Abstract

Glioblastoma (GBM) is an aggressive brain tumor characterized by significant heterogeneity. This study investigates the role of glycosylation-related genes in GBM subtyping, prognosis, and response to therapy. We analyzed mRNA expression data and clinical information from The Cancer Genome Atlas (TCGA) and Gene Expression Omnibus (GEO) databases. Glycosylation-related genes were selected for differential expression analysis, sample clustering, and survival analysis. Immune cell infiltration and drug sensitivity were evaluated using CIBERSORT and oncoPredict, respectively. A prognostic model was constructed with Lasso regression. GBM samples were stratified into two glycosylation-related subtypes, showing distinct survival outcomes, with higher glycosylation expression correlating with poorer prognosis.
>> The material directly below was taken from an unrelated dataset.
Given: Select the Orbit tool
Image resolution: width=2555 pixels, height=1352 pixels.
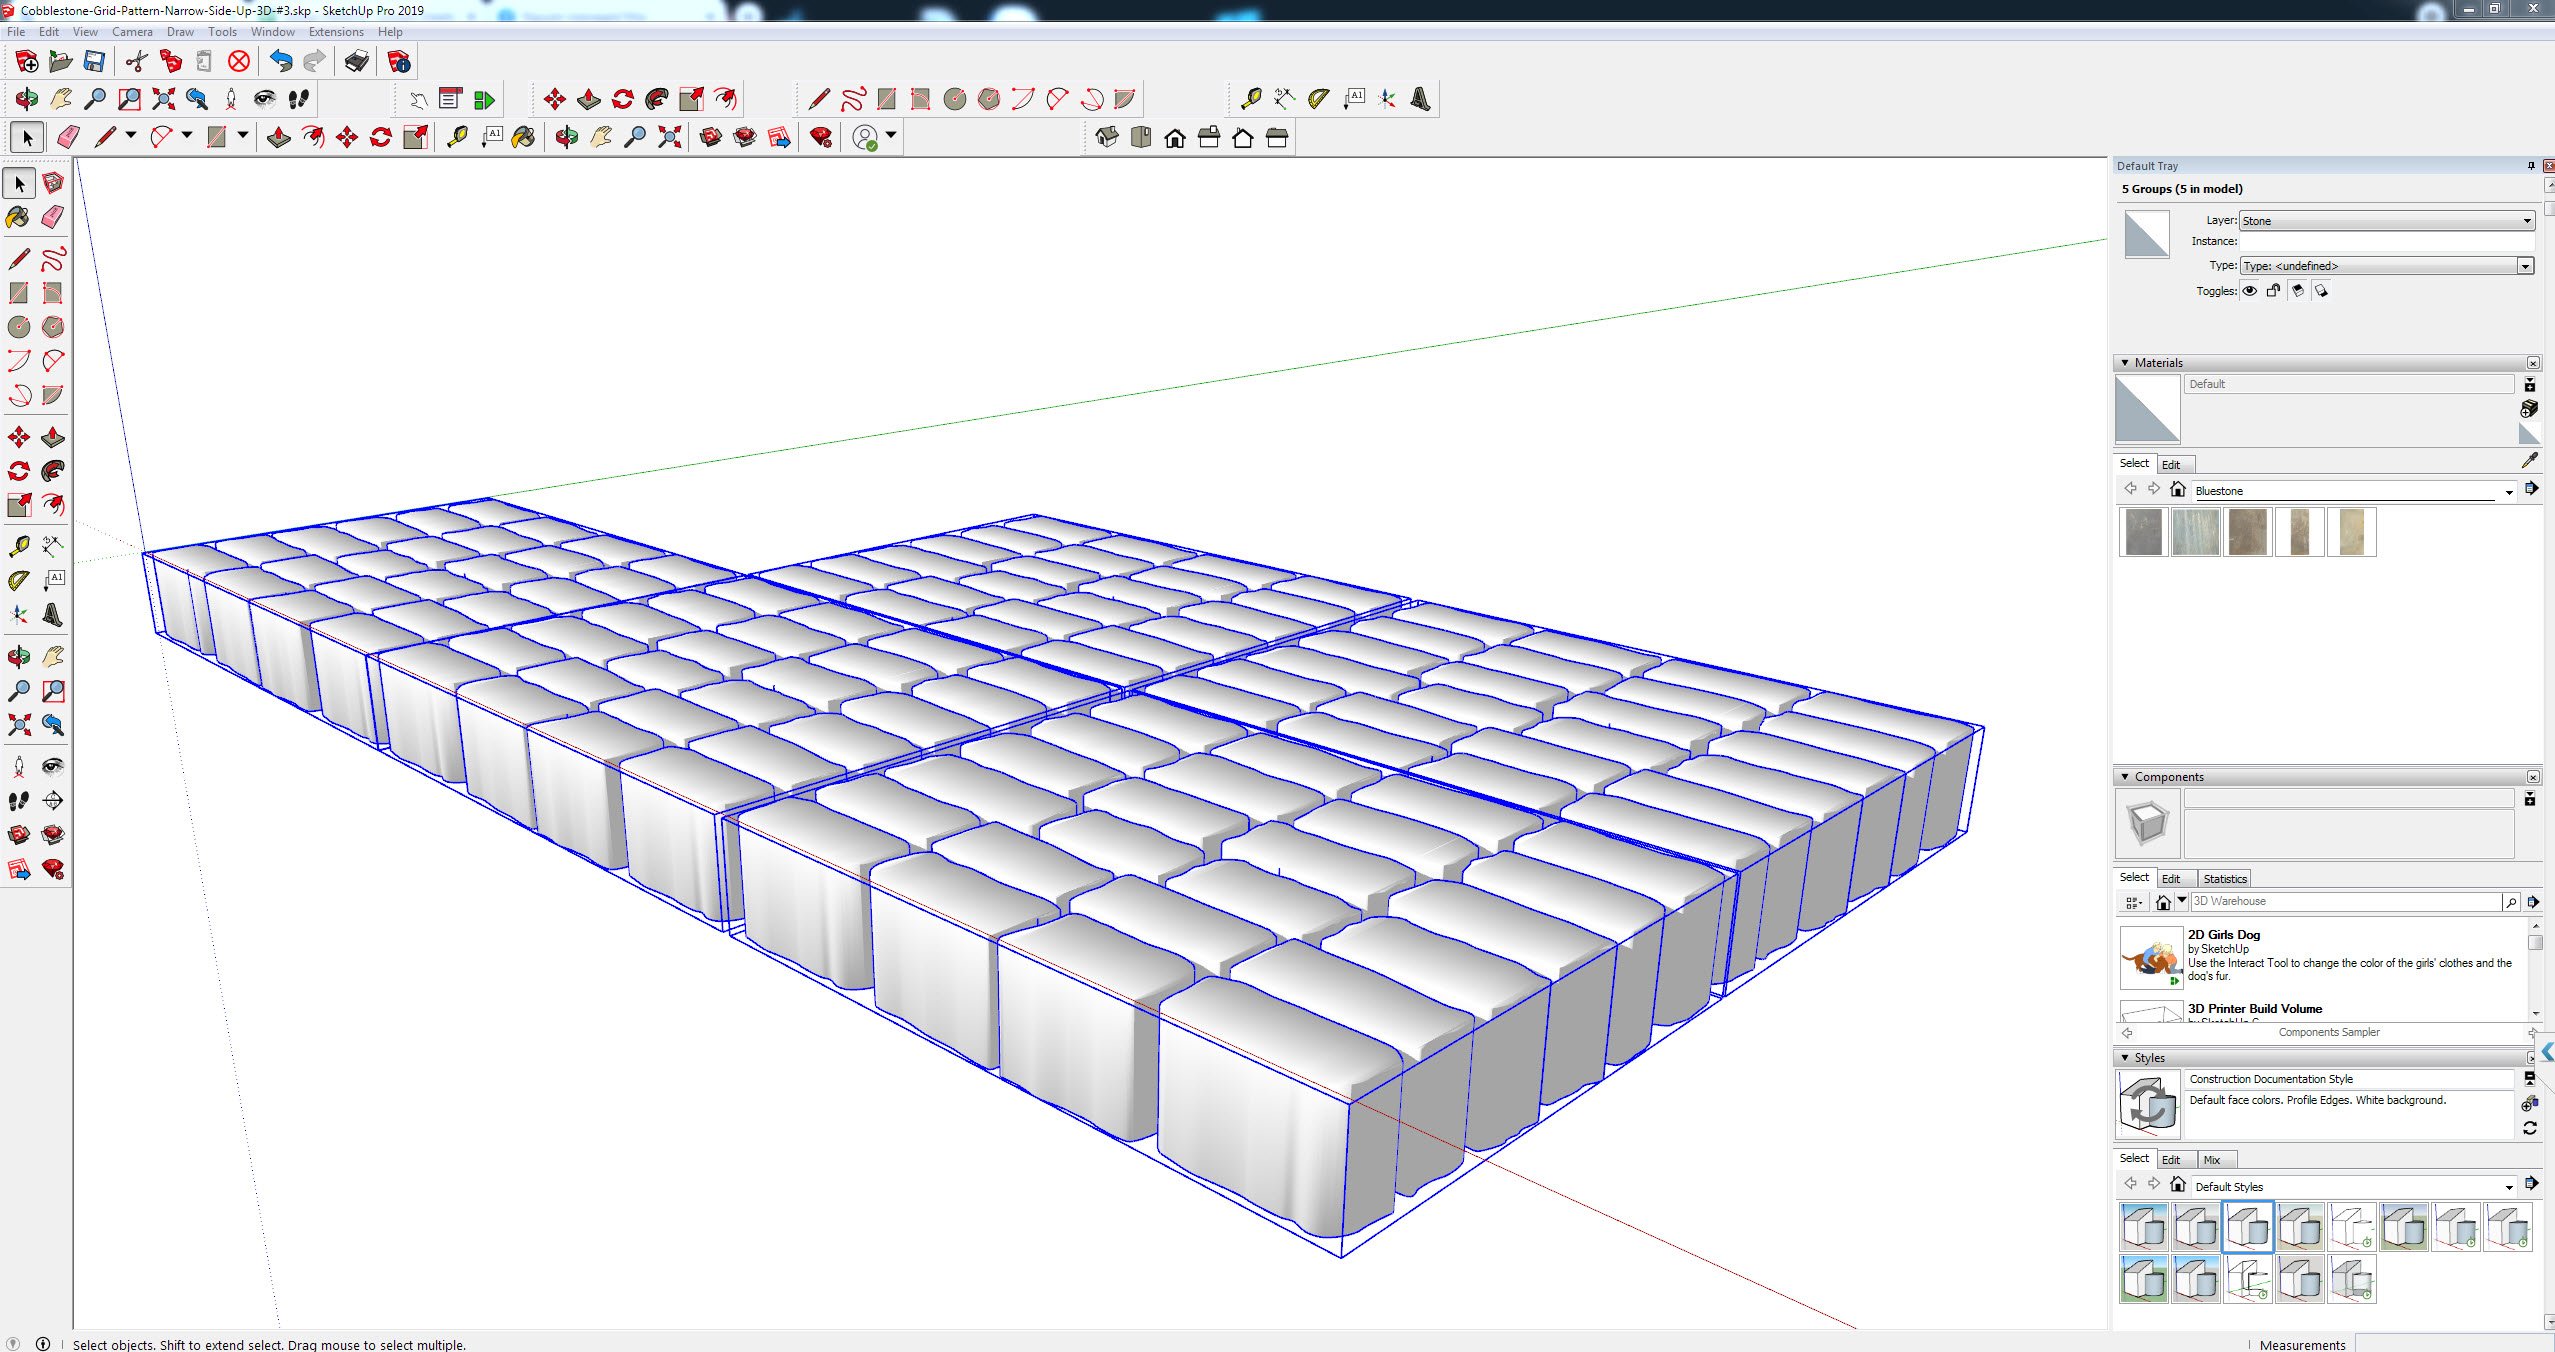Looking at the screenshot, I should (x=565, y=137).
Immune microenvironment analysis revealed differences in T-cell infiltration and immune checkpoint expression between subtypes, indicating variable immunotherapy responses. The prognostic model based on glycosylation genes demonstrated significant predictive value for patient survival. Glycosylation-related gene expression contributes to GBM heterogeneity and is a valuable biomarker for prognosis and treatment stratification. This study provides insights into personalized treatment approaches for GBM based on glycosylation-related molecular subtypes.